A common feature of beach resort boardwalks and summer fairs is the wheel of fortune. Folks are fascinated by this apparent game of chance, although the pros know it's not purely luck. How American banks fare as their own wheel of fortune spins is determined by their charter, by their competition and by the regulatory framework under which they operate. There is pending legislation addressing all these components, and the jockeying is incredibly complex. At stake is our diversified economic and financial structure - the underpinning of our nation's strong, resilient economy and political stability. Where the wheel's marker stops will determine the winners and losers in the financial services industry well into the next century. High stakes, indeed-and for the nation's financial regulators, as well. This is the time for aggressive positioning of one's political chips.
The spinning legislative wheel blurs the issue. At play are the Glass-Steagall Act, the Bank Holding Company Act, the demise of t separate thrift industry, long-overdue regulatory relief and even a rewrite of the banking charter itself.
The term "Glass-Steagall repeal" has almost become a euphemism, only partially revealing what is really at stake. Congress is reviewing the entire legal structure what presently determines ownership relations between commercial banks and other financial entities and even commercial firms. The abolishment of Glass-Steagall, as promoted by House Banking Committee Chairman Jim Leach, would permit the common ownership of large commercial banks and securities underwriters for the first time since the Great Depression. An amendment offered by Rep. Richard Baker, which was tied to the vital regulatory relief bill in the House, would extend these ownership ties to insurance underwriters and has sparked fierce opposition.

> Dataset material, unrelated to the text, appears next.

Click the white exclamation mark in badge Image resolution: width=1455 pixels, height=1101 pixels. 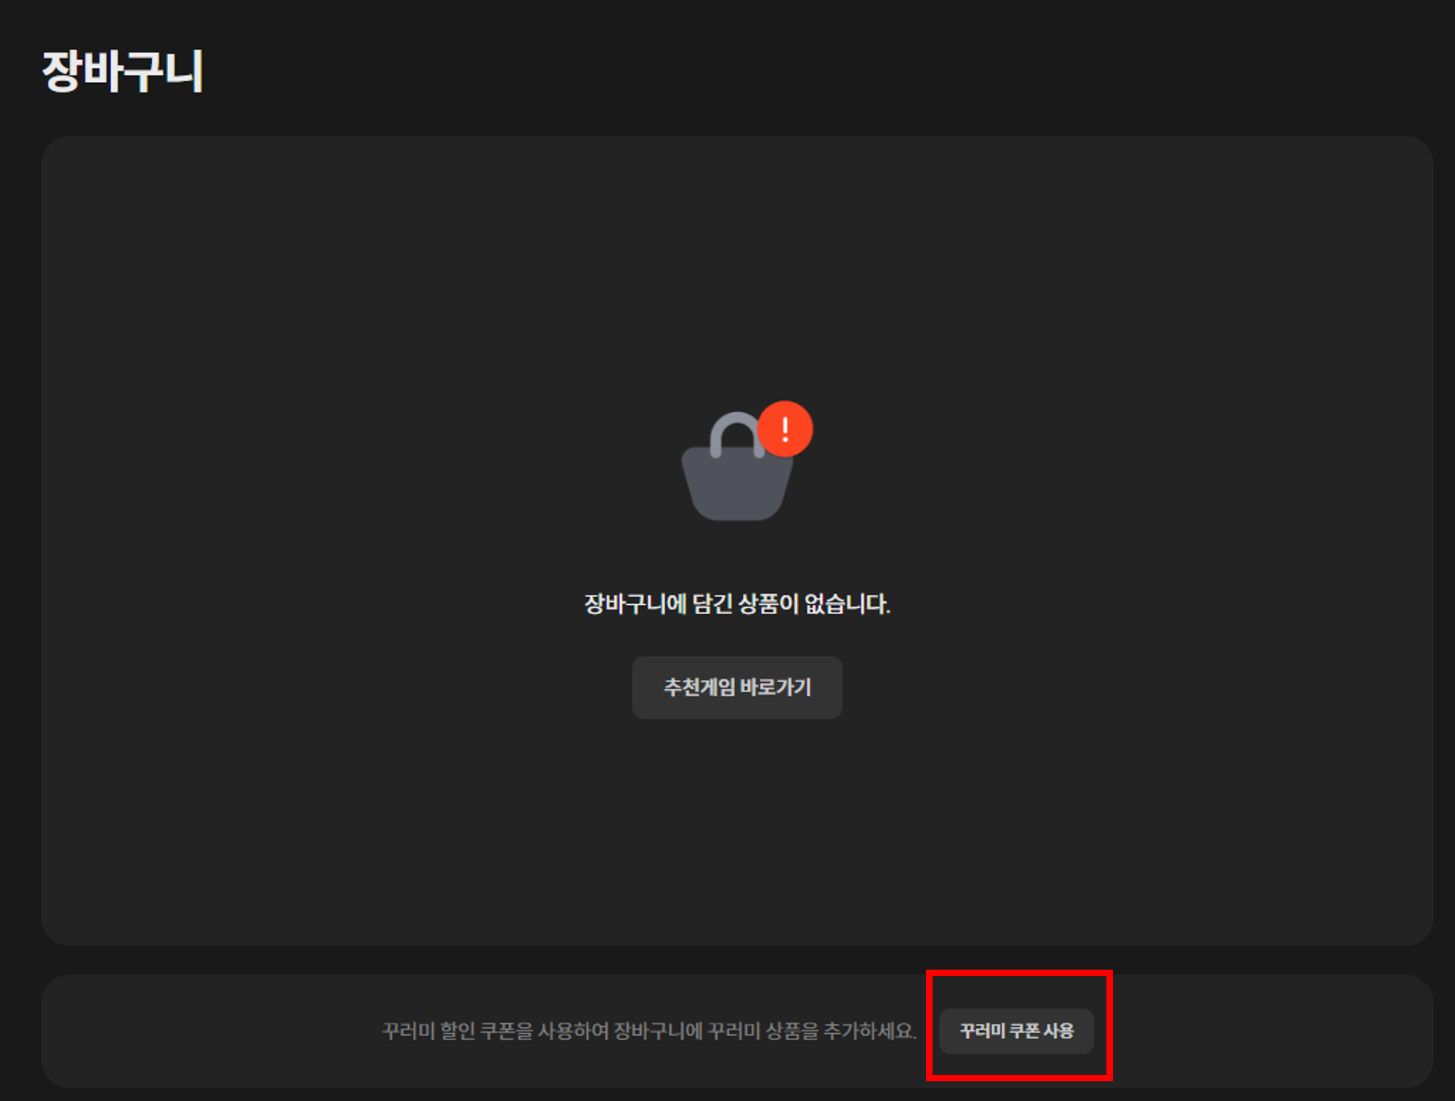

Driven by the passage of the 1994 interstate banking and branching bill, the American banking industry is undergoing an historic consolidation. We are rapidly approaching a new threshold - the creation of a $300-billion-asset commercial bank. if banks of this size were to combine with large securities underwriters, institutions with half a trillion dollars in assets are possible - even before adding large insurance underwriters and, possibly, commercial firms.
Such financial conglomerates will force a continuing high level of government regulation and involvement, since their failure would present systemic risk to the American financial system.

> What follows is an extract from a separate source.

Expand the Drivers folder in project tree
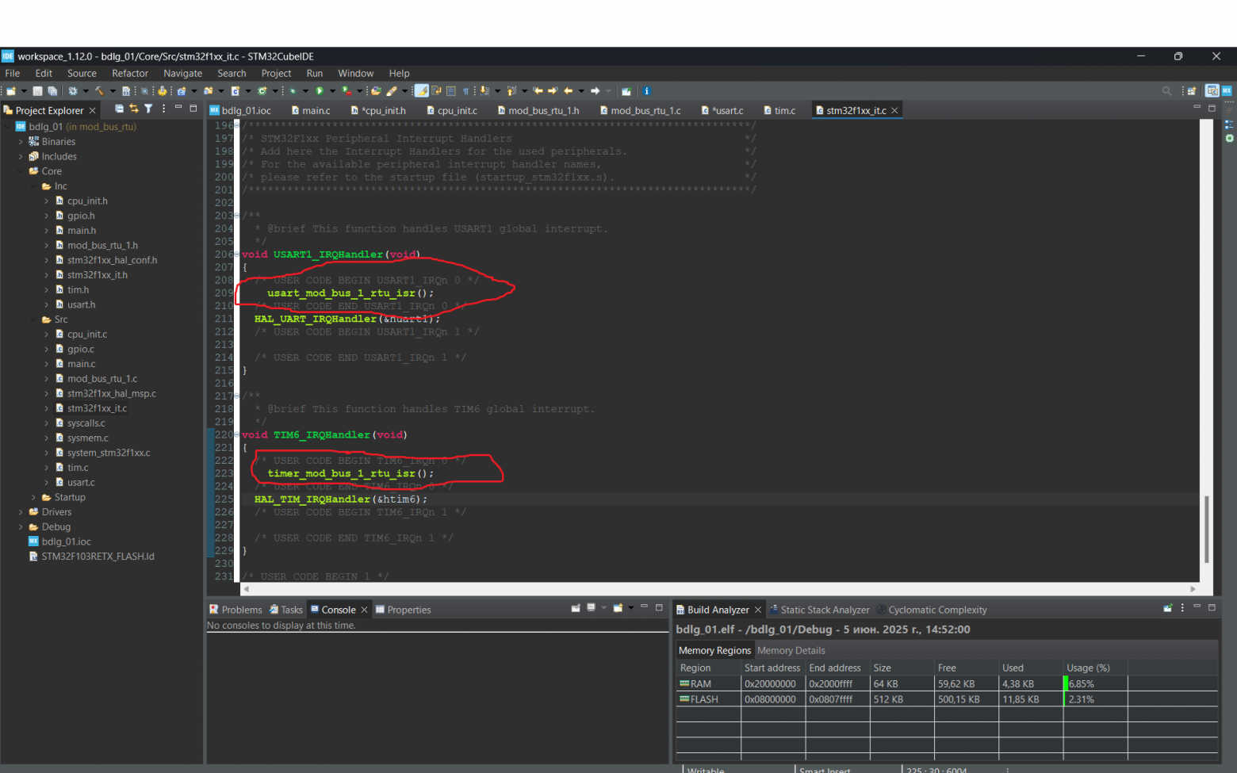Image resolution: width=1237 pixels, height=773 pixels. coord(21,512)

There is another possible legislative path to the shrine of vastly concentrated economic and financial power. Congress is looking at the elimination of the thrift charter. The scalp being demanded by the big bank lobby for their constituents' help in solving the financial problems of the thrift insurance fund is a new banking charter and the extinction of a separate thrift industry. However, the big bank lobby is interested in maintaining one aspect of the thrift charter - the unitary thrift holding compary's power to own insurance and commercial firms.
As in any high-stakes battle, vast armies are being mobilized to fight the Baker amendment. The confrontation is a classic one, pitting Wall Street against Main Street. The forces of Main Street - who are defending their turf - will make up in sweat what they lack in PAC dollars.
The Main Street Coalition opposing the Baker amendment includes the independent Bankers Association of America, the National Federation of independent Business, the National Association of Home Builders, the Independent Insurance Agents of America, the American Farm Bureau, the National Grange, the National Farmers Union, the National Association of Life Underwriters and the National Small Business United
On the other side looms the American Bankers Association, the Bankers Roundtable, the Securities Industry Association, the Investment Company Institute, the large thrift lobby and the American Financial Services Council, which includes Sears, Roebuck & Co. and American Express Co.